I give him a few more rubs behind his ears before releasing him.

“Your mom’s going to have a fit.” Mrs. R frets.

I look down at the dog hairs that are now dotting my white button-down shirt, which was already spattered with food stains from work. “I need to wash up anyway.”

“Still. Tell her I’m sorry.” She drags Morgan away by the collar. “I promise to watch him better.”

“Don’t,” I say. “I love all the time I get with Morgan. It’s worth the punishment. Besides, it’s not like there’s any reason for us to not have a pet now.” I stick out my chin. The reason for our pet-free house has been gone for three years, even if my parents don’t like acknowledging that fact.

Mrs. R falls silent for a moment. I don’t know if she’s holding back curt words toward me for being callous, or toward my mom for being too strict. And since I don’t know, I’m too cowardly to press.

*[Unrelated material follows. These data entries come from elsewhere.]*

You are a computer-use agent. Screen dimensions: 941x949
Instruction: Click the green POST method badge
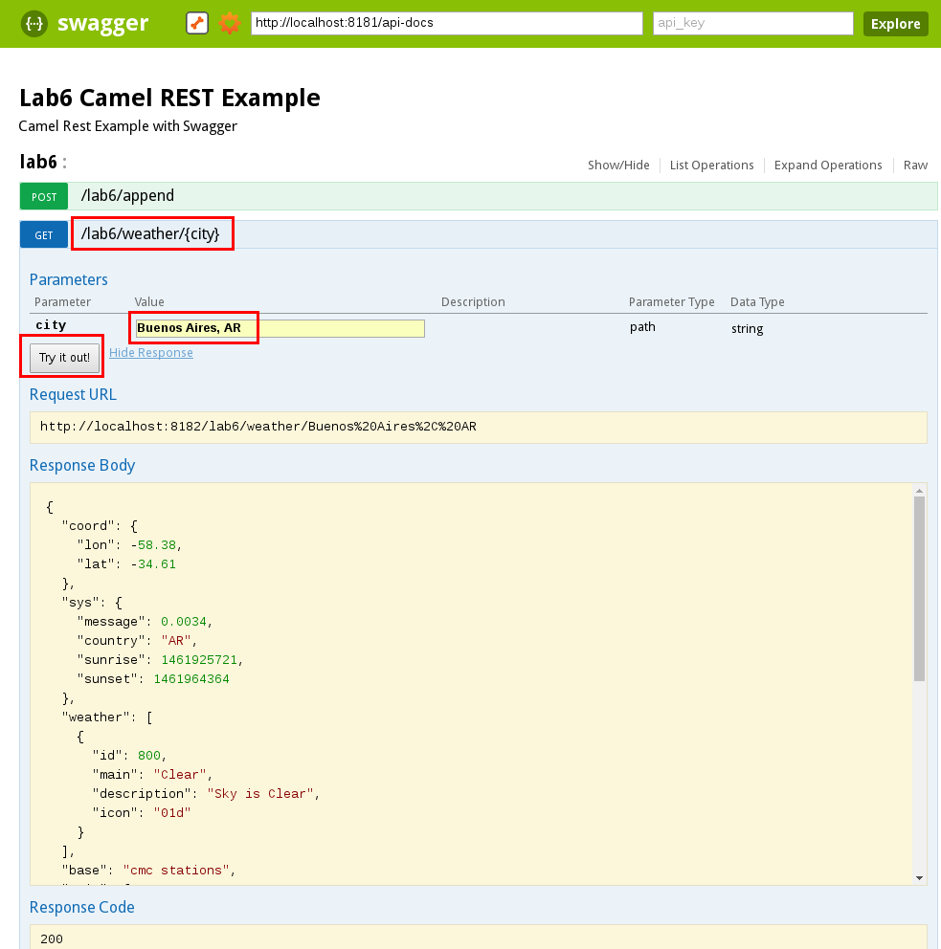coord(44,196)
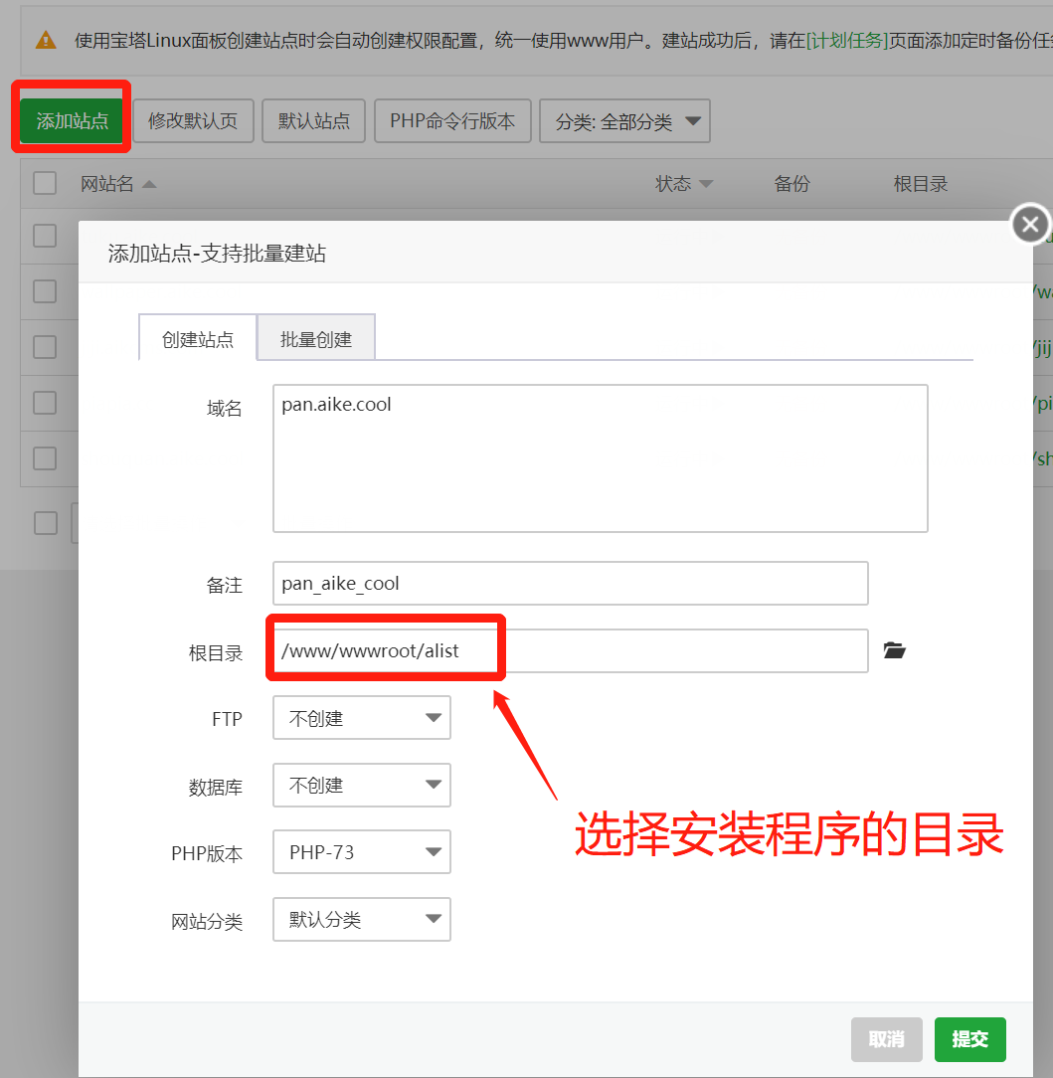
Task: Toggle the select-all checkbox in table header
Action: tap(45, 183)
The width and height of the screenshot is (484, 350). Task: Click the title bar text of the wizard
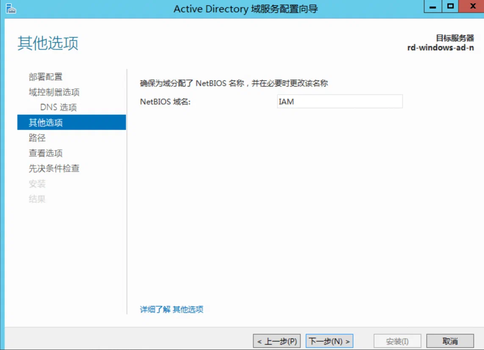pyautogui.click(x=246, y=8)
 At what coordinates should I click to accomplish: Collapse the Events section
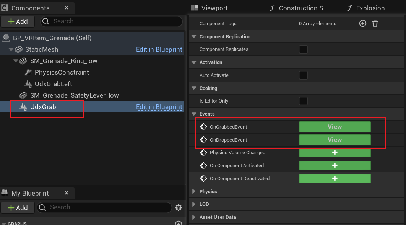coord(193,114)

“I’m sure she has her reasons,” Mrs. R says finally and gives me a small wave goodbye. She doesn’t want to get involved. Good choice. I wish I wasn’t involved, either.

Morgan and Mrs. R disappear inside their garage. I turn and squint at my house, wishing I was anywhere but home.

I check my phone. There aren’t any messages from my best friend, Scarlett. We talked this morning about going out tonight after my shift at the Ice Cream Shoppe. School starts on Tuesday. For Scarlett, the summer of fun is over. For me, it means I’m one day closer to true freedom.

I roll my head around my shoulders, trying to loosen the tension that always appears the minute I see my house. I exhale heavily and order my feet to move forward.

Inside, Taylor Swift’s “Bad Blood” trickles into the mudroom. Mom’s playlist is set in an eternal 2015 loop of Sam Smith, Pharrell and One Direction, back when One D was still a group with five members. I toe off my ugly black work shoes and drop my purse onto the bench.

“Is that you, Lizzie?”

Would it kill her to call me Beth? Just once?

I grit my teeth. “Yes, Mom.”

“Please tidy up your locker space. It’s getting messy.”

I glance down at my section of the mudroom bench. It isn’t that messy. I’ve got a couple of jackets on the hooks, a stack of Sarah J. Maas books that I’m rereading for the eightieth time, a box of mints, a bottle of body spray that Scarlett bought me at the last Victoria’s Secret sale and some random school supplies.

Stifling a sigh, I pile everything on the Maas books and walk into the kitchen.

“Did you pick up in there?” Mom asks, not bothering to look up from the carrots she’s chopping.

“Yeah.” The food looks unappetizing, but then all food does after I’m done with work.

“Are you sure?”

I pour myself a glass of water. “Yes, Mom. I cleaned up.”

I guess I’m not believable, because she sets down her knife and goes into the mudroom. Two seconds later, I hear “Lizzie, I thought you said you tidied up.”

Ugh. I slam down the glass of water and join her. “I did,” I exclaim, pointing to the neat pile of supplies and books.

“What about this?”

I follow the line of her finger to the messenger bag hanging on the hook in the section next to mine. “What about it?”

“Your bag is in Rachel’s section,” she says. “You know how she didn’t like that.”


“So? Take it off of there.”


“Why?” Her face grows tight and her eyes bulge. “Why? You know why. Take it off now!”

“I—You know what, fine.” I reach past her in a huff and drop the bag in my section. “There. Are you happy?”

Mom’s lips press together. She’s holding back some scathing comment, but I can read the anger in her eyes clear enough.